Наконец голос профессора Каррьера вывел ее из задумчивости. Леа часто-часто заморгала. Это был прямо поставленный вопрос, а она понятия не имела, о чем он ее спросил. Профессор Каррьер подобрал оброненную нить разговора и, похоже, приобрел внимательного слушателя хотя бы в лице Адама.
Каррьер приветливо улыбнулся.
— Дорогая моя, не стесняйтесь, расскажите нам, как вы попали в сети романтизма.
Прошло мгновение, прежде чем Леа поняла, что он говорит не о ее чувствах к Адаму, а опять о своем любимом предмете, о романтизме. Ее серые мозговые клеточки включились на полную. «Холодный пуск двигателя», — с ужасом поняла она.
— Попала в сети… — задумчиво повторила она. — Это произошло, как и в случае большинства зол, на исходе детства, на пороге взросления. Я обнаружила в себе слабость к зловещему… — Леа замерла.
То, что она рассказывала, звучало ужасно скучно. При всем при этом тот опыт, несмотря на всю свою простоту, был почти озарением, оказавшим влияние на всю ее последующую жизнь.
— То, что я только что сказала, прозвучало уклончиво, — продолжала Леа. — На самом же деле в двенадцатилетнем возрасте во время летних каникул я открыла для себя мир «романа ужасов» — к большому сожалению моих родителей. Сияло солнце, люди веселились, а я сводила с ума мать, тратя все свои карманные деньги на тяжеленные книги с такими чудесными названиями как «Салимов удел». Эти романы ужасов задели во мне какую-то струну, давая ощущение того, что меня уносит отсюда, безо всякой надежды на спасение. Мне безразличны были пляж и вода, я сидела под навесом, не имея времени даже на болтовню с матерью, потому что была полностью поглощена книгой. Когда потом я занялась изучением литературы, долго размышлять над специализацией мне не понадобилось. Да, я просто стала добычей духа романтизма. Кроме того, всегда нравилось все иррациональное и бесцельные грезы.
Во время своего небольшого доклада Леа сосредоточилась на отражении огней в окне за левым плечом Адама и продолжала смотреть туда, пока ее не освободил из этого плена тихий смех профессора Каррьера. Хотя по его виду нельзя было сказать, что ему весело; скорее, он испытывал облегчение.
— Слабость к иррациональному — чудесная предпосылка для преодоления известных границ. Леа, а как вы вообще живете? Вы — выдающаяся студентка со своеобразным чувством юмора. — Одним движением профессор велел Леа помолчать. — Ну, для чего вы выбрали такое место, как это, когда могли получить стипендию для учебы в больших старинных городах континента? Любовная тоска?
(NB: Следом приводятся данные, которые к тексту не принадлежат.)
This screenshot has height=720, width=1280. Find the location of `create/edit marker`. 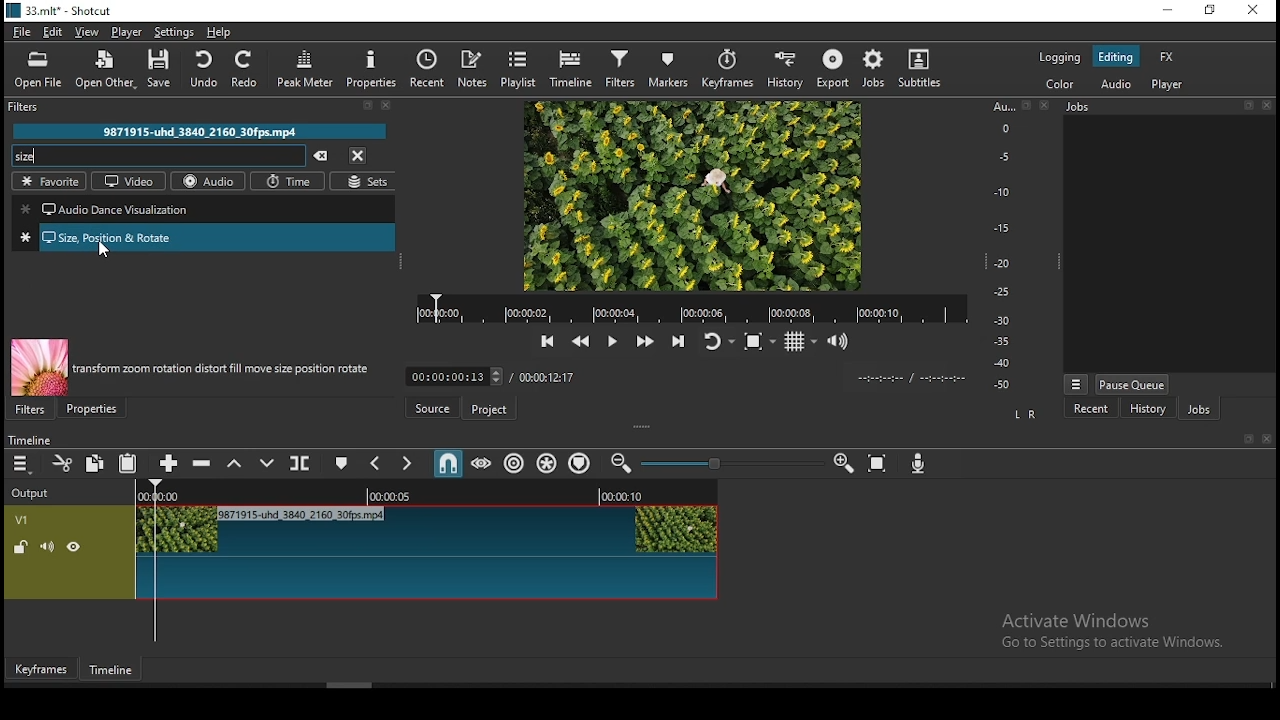

create/edit marker is located at coordinates (342, 462).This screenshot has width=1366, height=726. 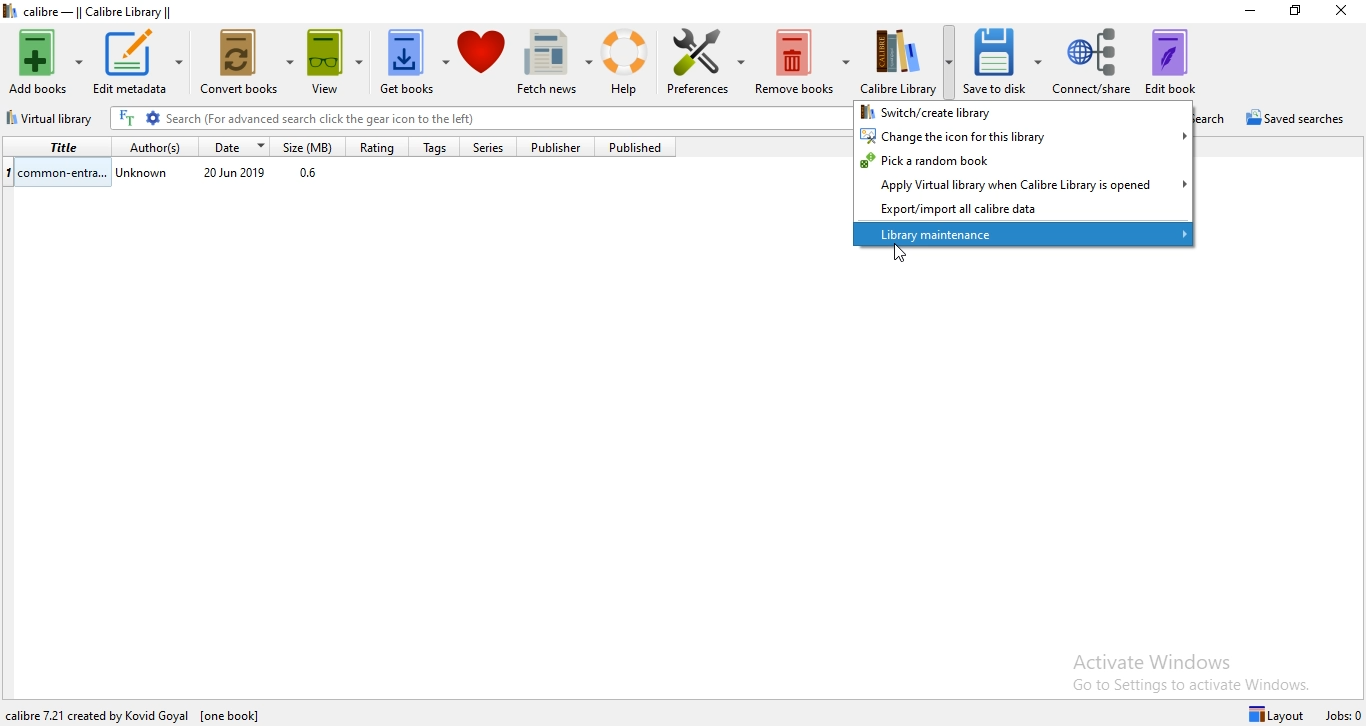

Услышав последние слова, Леа позволила себе взглянуть в лицо Адаму. Тот как раз хотел сделать глоток вина, когда рука его застыла на полпути ко рту. Взгляд его устремился на Леа, но уже в следующий миг он отвел глаза и отпил из бокала.
Поскольку Леа не ответила ему, профессор Каррьер продолжал:
— Вот видите, вы постоянно замкнуты в этих университетских рамках. Очень трудно выманить вас. Но меня интересует, что скрывается за этим заученным умением мыслить и говорить. Что является спусковым устройством для этого беззаветного интереса? Ваши знания и успехи — пример для подражания, и, тем не менее, я не могу различить красной нити… Полагаю, вы не знаете, куда идти дальше, потому что не хотите докопаться до того, откуда в вас эта потребность.
— Вы интересуетесь психологией? — спросила Леа более резко, чем ей того хотелось. Однако она не могла избавиться от ощущения, что профессор Каррьер хочет загнать ее в какой-то угол. Кроме того, она ощущала растущее беспокойство Адама, внимание которого было приковано к Каррьеру. При этом он так сильно наклонился к столу, словно каждую минуту был готов к прыжку, подобно дикой кошке.
По лицу Леа промелькнула улыбка. Если эта тема вызывает у Адама такой интерес, то нужно придерживаться ее, пусть даже при этом она попадется на крючок такому искушенному в беседах собеседнику, как профессор. Главное, ей удалось вселить жизнь в замкнутые черты Адама, и, может быть, они расскажут ей что-то о нем.